福祉タクシー事業を始めたい。必要な創業資金を借りられますか?

この記事を書いた人
工藤聡生

公認会計士・税理士
元銀行員、20年にわたり、創業融資、銀行融資、VCからの資金調達を支援てきました。資金調達の累計額は、100億円以上です。

介護タクシーを開業予定です。
さまざまな職を経験してきましたが、運送業や介護での経験があるので、介護タクシーならそれを生かせるからです。
また、近隣地区に需要がありそうなのでぜひ挑戦したいと思っています。
ただ、自己資金は50万円しかありません。
友人は、経験が十分にあるし、介護関連の知り合いも多いので、そこをアピールすれば、日本政策金融公庫は、300万円ぐらいは貸してくれるだろうと言ってくれています。
本当でしょうか?

福祉タクシー事業で主な支出は、車両購入費、機械器具購入費、当初の人件費、広告のためのチラシ代などです。
幅広いお客様のニーズに対応するためには、大きめの車両を買ったほうがよいでしょう。
ですので、創業のための総資金は、多めに400~500万円と見込んだほうがよいと思います。
日本政策金融公庫や制度融資の創業融資は、自己資金の2.5~3倍が目安です。
必要資金の少なくとも4分の1は、自己資金でまかなう必要があります。
かりに400万円が必要とすれば、少なくとも4分の1の100万円が自己資金として必要です。
残りの300万円を創業融資で調達することになります。
確かに自己資金の倍という条件は実質要件なので、必ずしも明確な規定があるわけではありません。
自己資金の4倍以上の借入に成功される創業者のかたも確かにいます。
しかし、それは多くはありません。
このまま申し込むと自己資金不足で謝絶される可能性は否定できません。
また、福祉タクシーは決して儲かるビジネスではありません。
車両の燃料代、メンテナンスコスト、ちらし代を引くと、わずかな利益しか残りません。
そこからさらに、税金を払い、借金を返済し、残りが生活原資となります。
生活を維持するだけの売上を確保するのは大変です。
スタッフを雇用した場合は、生活を成り立たせるためには、相当期間を要するでしょう。
借入額が大きくなると返済額も大きくなります。
返済額が大きいと、生活が圧迫されます。
たとえ貸しくれるとしても、自己資金の倍額を大きく上回る借入をするべきではありません。
車両購入は、リースを使う手もあります。
ただ、リースにしたからといって長期的には資金負担が減るわけではありません。
利幅の低いこの事業を継続させるためには、自己資金割合を増やした方がよいことに変わりはありません。

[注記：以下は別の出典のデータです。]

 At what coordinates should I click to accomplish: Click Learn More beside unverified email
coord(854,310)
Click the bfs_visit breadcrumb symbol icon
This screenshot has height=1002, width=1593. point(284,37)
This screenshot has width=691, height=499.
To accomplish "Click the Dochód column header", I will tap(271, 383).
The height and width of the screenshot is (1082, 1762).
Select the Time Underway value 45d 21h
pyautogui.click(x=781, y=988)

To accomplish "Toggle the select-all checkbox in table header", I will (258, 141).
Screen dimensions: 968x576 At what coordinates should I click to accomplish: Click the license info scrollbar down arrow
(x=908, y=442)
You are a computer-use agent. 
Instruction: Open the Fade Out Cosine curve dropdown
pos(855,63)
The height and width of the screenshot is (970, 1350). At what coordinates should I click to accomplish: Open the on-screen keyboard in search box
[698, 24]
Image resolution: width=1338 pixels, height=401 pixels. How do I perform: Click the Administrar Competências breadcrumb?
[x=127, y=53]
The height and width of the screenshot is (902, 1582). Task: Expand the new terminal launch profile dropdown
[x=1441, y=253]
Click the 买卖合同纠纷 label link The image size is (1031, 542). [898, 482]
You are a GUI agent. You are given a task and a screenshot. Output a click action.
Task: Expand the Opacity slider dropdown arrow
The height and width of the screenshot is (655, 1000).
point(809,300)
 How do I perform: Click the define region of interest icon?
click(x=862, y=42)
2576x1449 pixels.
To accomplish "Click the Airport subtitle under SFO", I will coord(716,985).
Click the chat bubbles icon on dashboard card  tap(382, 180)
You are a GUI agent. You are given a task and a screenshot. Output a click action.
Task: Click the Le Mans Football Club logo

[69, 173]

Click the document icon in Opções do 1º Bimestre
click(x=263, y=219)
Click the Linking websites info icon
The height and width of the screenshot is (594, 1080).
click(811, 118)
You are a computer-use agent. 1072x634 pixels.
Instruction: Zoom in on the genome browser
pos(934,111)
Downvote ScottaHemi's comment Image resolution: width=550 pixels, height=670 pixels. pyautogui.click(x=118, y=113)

福祉タクシーは、国土交通省から認可を受けなければなりません。
介護タクシー認可を受けるためには、所要資金の50%以上で、かつ事業開始当初資金の100%以上の自己資金が求められていますので、車両はリースを利用しても200万円~300万円の自己資金が必要です。
自己資金をもっと貯めるしかありません。

その間に知人のネットワークを利用して、福祉タクシー事業を開業予定であることを告知して、営業活動をすることもできます。
保守的に資金繰り計画を作成して、冷静に事業開始時期を再考されてください。